Biopolitics, Materiality and Meaning in Modern European Drama
Hedwig Fraunhofer- Establishes a dialogue between new materialism, the biopolitical turn, affect theory, and theatre
- Provides close readings of key dramatic texts as entry points into a cartography of four related spatiotemporal locations across Europe – Scandinavia, Germany and France in 1889, 1918, 1935 and 1943 – leading up to and contemporaneous with European fascism
- Establishes a conversation between generations of cultural theorists in both the epistemological and ontological traditions that will increase your understanding of 20th and 21st century theoretical movements
- Maps the trajectory from representationalist-naturalist theatre to the theatre of the historical avant-garde (Brecht, Artaud), and from the rationalist, humanist philosophical tradition to new materialism and posthumanism
- Explores the performativity of theatre in its double sense
Arguing that existing modernisation theories have been unnecessarily one-sided, Hedwig Fraunhofer offers a rewriting of modernity that cuts across binary methodologies – nature and culture, mind and matter, epistemology and ontology, critique and affirmative writing, dramatic and postdramatic theatre.
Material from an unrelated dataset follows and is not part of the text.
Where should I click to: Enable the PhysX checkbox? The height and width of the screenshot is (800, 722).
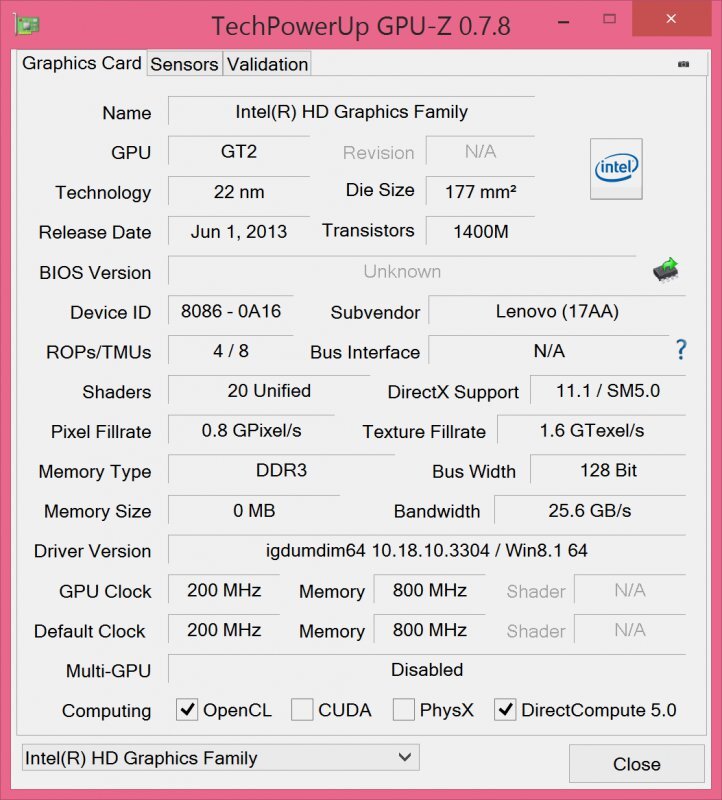pyautogui.click(x=404, y=710)
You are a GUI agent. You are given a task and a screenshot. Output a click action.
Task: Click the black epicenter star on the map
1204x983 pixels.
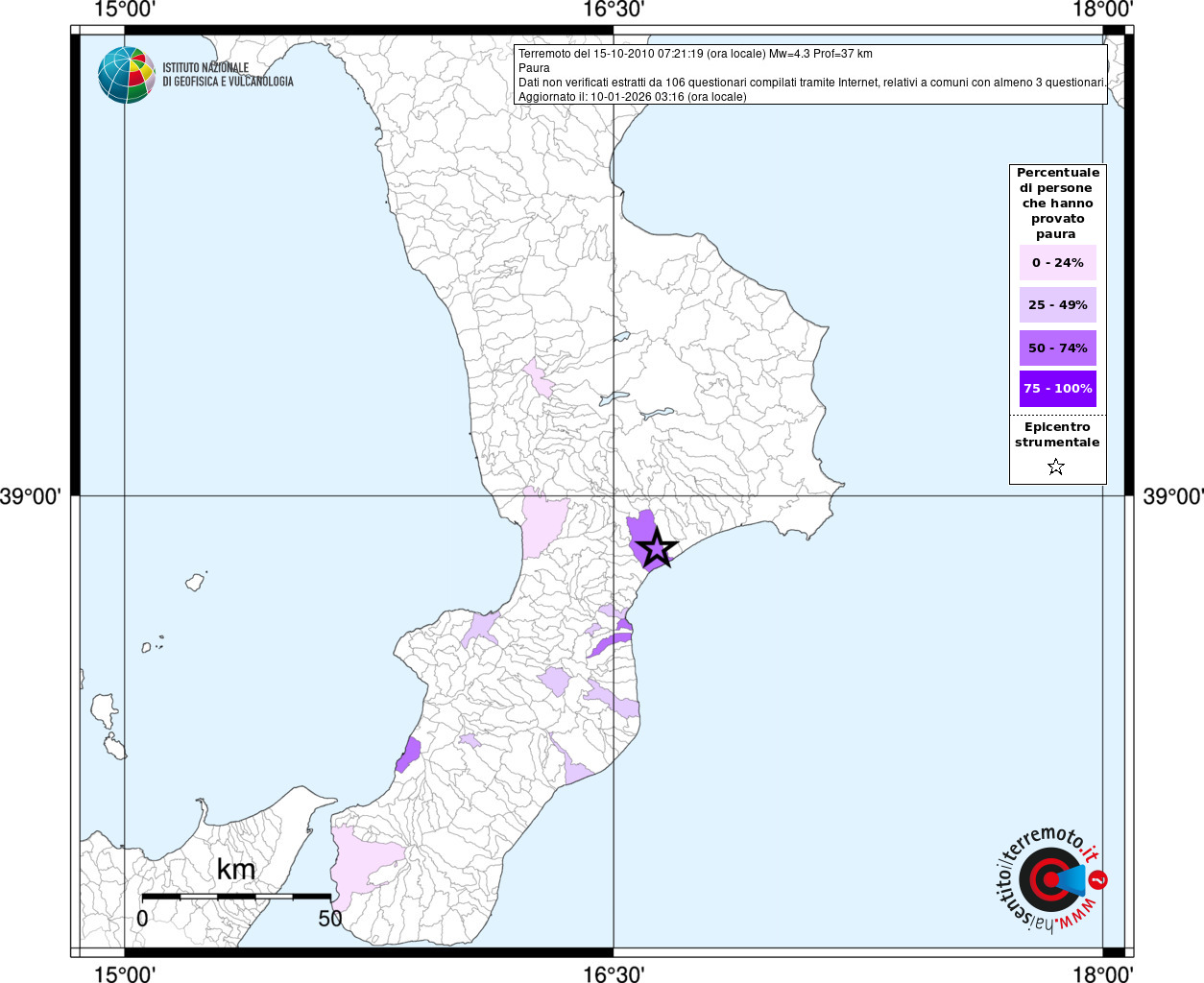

She specifically reworks the biopolitical exclusions that mark modern western epistemology, leading up to modernity’s totalitarian crisis point.
Fraunhofer reveals the performativity of theatre in its double sense – as theatrical production and as the intra-activity of a dynamic system of multiple relations between human and more-than-human actors, energies and affects. In modern theatre, public and private, human and more-than-human, materiality and meaning collapse in a common life.